- _Source data_:
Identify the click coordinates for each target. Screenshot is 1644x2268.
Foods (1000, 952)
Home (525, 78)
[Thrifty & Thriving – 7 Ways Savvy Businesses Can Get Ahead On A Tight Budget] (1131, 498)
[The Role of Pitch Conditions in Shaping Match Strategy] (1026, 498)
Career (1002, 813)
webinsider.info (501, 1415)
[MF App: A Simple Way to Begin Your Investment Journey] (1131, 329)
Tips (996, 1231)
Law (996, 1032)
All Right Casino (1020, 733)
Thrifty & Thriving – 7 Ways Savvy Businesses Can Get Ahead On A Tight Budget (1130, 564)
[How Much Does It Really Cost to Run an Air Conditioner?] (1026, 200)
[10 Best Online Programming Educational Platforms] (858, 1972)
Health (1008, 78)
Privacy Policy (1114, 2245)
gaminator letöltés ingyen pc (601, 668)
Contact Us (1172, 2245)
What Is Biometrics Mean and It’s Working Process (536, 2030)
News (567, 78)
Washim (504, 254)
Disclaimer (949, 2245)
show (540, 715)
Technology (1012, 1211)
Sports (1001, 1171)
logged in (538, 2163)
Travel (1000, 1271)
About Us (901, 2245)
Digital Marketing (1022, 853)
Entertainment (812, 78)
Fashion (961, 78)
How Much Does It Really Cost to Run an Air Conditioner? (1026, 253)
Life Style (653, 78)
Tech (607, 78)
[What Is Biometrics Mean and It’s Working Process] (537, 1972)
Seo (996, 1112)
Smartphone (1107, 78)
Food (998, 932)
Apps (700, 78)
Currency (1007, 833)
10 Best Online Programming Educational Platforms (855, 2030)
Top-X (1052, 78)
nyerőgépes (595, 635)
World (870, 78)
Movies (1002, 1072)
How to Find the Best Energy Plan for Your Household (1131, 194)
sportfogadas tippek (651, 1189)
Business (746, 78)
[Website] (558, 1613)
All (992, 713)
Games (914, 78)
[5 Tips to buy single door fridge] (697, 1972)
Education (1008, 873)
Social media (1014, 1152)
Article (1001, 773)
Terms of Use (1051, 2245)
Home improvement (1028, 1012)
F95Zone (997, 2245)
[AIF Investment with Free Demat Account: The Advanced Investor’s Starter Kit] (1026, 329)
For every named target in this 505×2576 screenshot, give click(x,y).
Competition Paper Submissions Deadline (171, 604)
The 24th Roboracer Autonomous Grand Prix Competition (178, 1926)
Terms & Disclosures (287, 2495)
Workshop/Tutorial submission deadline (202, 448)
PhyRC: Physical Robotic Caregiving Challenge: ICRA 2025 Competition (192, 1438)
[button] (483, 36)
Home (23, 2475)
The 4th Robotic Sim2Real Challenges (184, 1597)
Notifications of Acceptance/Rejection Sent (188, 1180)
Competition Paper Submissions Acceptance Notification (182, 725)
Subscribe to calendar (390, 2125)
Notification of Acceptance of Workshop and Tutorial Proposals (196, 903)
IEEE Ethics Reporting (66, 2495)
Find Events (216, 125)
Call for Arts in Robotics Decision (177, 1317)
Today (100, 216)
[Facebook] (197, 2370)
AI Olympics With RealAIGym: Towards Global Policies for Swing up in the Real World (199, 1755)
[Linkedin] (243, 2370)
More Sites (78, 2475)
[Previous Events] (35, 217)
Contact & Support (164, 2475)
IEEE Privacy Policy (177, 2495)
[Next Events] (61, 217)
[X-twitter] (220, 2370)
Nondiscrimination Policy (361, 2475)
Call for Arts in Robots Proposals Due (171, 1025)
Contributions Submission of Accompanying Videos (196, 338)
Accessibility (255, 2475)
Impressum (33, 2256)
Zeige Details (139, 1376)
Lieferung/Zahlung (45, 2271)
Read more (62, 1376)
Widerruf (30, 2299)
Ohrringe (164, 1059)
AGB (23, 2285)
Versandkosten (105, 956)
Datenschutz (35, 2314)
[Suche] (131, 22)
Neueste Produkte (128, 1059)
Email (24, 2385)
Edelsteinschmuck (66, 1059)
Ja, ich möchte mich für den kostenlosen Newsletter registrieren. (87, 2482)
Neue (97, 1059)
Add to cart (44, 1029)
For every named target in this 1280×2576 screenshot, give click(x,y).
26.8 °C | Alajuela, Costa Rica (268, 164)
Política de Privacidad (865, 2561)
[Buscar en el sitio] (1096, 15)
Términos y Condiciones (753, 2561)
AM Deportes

- _Exercise prompt_: Transcribe, exactly and without additions, the lines of the records above, beginning with the line that contains "Social media (1014, 1152)" and ending with the line that contains "[Facebook] (197, 2370)", both included.

- _Problem solution_:
Social media (1014, 1152)
Article (1001, 773)
Terms of Use (1051, 2245)
Home improvement (1028, 1012)
F95Zone (997, 2245)
[AIF Investment with Free Demat Account: The Advanced Investor’s Starter Kit] (1026, 329)
For every named target in this 505×2576 screenshot, give click(x,y).
Competition Paper Submissions Deadline (171, 604)
The 24th Roboracer Autonomous Grand Prix Competition (178, 1926)
Terms & Disclosures (287, 2495)
Workshop/Tutorial submission deadline (202, 448)
PhyRC: Physical Robotic Caregiving Challenge: ICRA 2025 Competition (192, 1438)
[button] (483, 36)
Home (23, 2475)
The 4th Robotic Sim2Real Challenges (184, 1597)
Notifications of Acceptance/Rejection Sent (188, 1180)
Competition Paper Submissions Acceptance Notification (182, 725)
Subscribe to calendar (390, 2125)
Notification of Acceptance of Workshop and Tutorial Proposals (196, 903)
IEEE Ethics Reporting (66, 2495)
Find Events (216, 125)
Call for Arts in Robotics Decision (177, 1317)
Today (100, 216)
[Facebook] (197, 2370)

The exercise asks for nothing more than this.